Emirati and Chinese talk about cultural similarities and differences

Forum held to bridge cultural gap between Emiratis and Chinese

21:00 May 16, 2013

Dubai: In a bid to better understand each other, members of the Chinese business community faced off with their Emirati counterparts at the Shaikh Mohammad Centre for Cultural Understanding (SMCCU) in Bastakiya on Wednesday.

Held for the first time under the theme Business Culture Insight: Emirati Vs Chinese, the two groups discussed their cultural similarities and differences to bridge the gap between two groups and pave the way for better business relationships in the future.

“The good thing about learning different cultures is we find that we have more commonalities between us than differences. For example, we have the same food, but different names,” Nasif Kayed, SMCCU general manager, said.

Various traditional Emirati practices and terms were discussed beginning with how Bedouin hosts would accommodate a guest, how to conduct a meeting and socialise, and how to build long-term professional relationships.

Shihab Mohammad Shihab Gargash, director of Commercial Bank of Dubai, dismissed misconceptions about “wasta” which translates to using connections to get something done. He said that while wasta has its own good uses, many still use it in a bad manner.

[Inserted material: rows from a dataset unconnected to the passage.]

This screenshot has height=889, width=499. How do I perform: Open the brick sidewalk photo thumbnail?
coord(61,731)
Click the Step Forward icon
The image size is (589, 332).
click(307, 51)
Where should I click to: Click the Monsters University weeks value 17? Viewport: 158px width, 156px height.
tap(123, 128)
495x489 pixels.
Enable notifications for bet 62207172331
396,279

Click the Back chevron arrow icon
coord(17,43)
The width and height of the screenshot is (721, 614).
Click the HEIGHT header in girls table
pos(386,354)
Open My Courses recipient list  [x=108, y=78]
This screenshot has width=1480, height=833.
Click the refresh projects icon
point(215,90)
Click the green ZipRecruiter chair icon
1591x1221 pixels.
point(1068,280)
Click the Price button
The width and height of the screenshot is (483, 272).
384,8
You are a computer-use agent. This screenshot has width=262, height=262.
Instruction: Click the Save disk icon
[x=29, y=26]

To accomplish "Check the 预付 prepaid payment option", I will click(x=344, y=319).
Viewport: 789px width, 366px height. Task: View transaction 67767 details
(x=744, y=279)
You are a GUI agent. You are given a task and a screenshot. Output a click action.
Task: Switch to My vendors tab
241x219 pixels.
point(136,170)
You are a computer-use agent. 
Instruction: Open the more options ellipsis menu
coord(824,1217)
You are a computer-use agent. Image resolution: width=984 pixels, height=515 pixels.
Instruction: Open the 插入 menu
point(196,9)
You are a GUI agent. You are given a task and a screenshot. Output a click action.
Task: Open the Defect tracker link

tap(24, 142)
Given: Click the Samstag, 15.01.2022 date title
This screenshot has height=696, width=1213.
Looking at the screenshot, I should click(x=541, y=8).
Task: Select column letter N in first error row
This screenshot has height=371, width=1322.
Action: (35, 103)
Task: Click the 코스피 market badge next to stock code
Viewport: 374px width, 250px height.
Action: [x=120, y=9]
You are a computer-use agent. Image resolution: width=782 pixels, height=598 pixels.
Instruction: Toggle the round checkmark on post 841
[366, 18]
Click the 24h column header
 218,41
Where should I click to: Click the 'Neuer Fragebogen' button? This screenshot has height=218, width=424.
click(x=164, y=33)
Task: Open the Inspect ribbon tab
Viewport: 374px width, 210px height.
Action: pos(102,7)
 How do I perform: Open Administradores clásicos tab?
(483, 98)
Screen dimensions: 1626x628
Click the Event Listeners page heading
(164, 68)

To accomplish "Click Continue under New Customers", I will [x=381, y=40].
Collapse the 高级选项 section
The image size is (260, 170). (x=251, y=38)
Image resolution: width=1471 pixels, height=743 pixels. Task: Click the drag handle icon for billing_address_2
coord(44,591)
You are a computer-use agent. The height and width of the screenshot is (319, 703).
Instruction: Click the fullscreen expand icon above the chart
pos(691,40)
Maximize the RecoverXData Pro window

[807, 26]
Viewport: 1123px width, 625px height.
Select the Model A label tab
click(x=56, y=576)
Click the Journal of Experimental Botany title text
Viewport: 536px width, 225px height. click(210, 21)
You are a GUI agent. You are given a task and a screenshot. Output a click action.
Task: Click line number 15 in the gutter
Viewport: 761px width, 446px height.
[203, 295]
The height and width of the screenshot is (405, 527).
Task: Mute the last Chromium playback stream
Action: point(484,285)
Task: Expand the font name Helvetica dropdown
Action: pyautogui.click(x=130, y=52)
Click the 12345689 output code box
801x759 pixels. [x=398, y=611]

The group also discussed the practice of saying “Inshallah” (If Allah permits) in conversations in its proper context, emphasising on not using the word loosely in conversations. Activities done in the Majlis (a place of sitting) where Emiratis socialise with their friends were discussed in detail.

For his part, Captain Song Wang, chairman of the Chinese Business Council, emphasised on what the Chinese consider important when doing business. “When Chinese do business, it’s important for us that we build trust with our partners first, and we honour our word to them.” Wu Qiunan, acting general manager of Petrochina International Middle East, was there to give his insights as well.

Lucy Chuang of the Global Sino Consultancy that organised the event said it is important to conduct a cultural dialogue between the two groups to benefit the growing Chinese population in the UAE which at present stands at more than 200,000.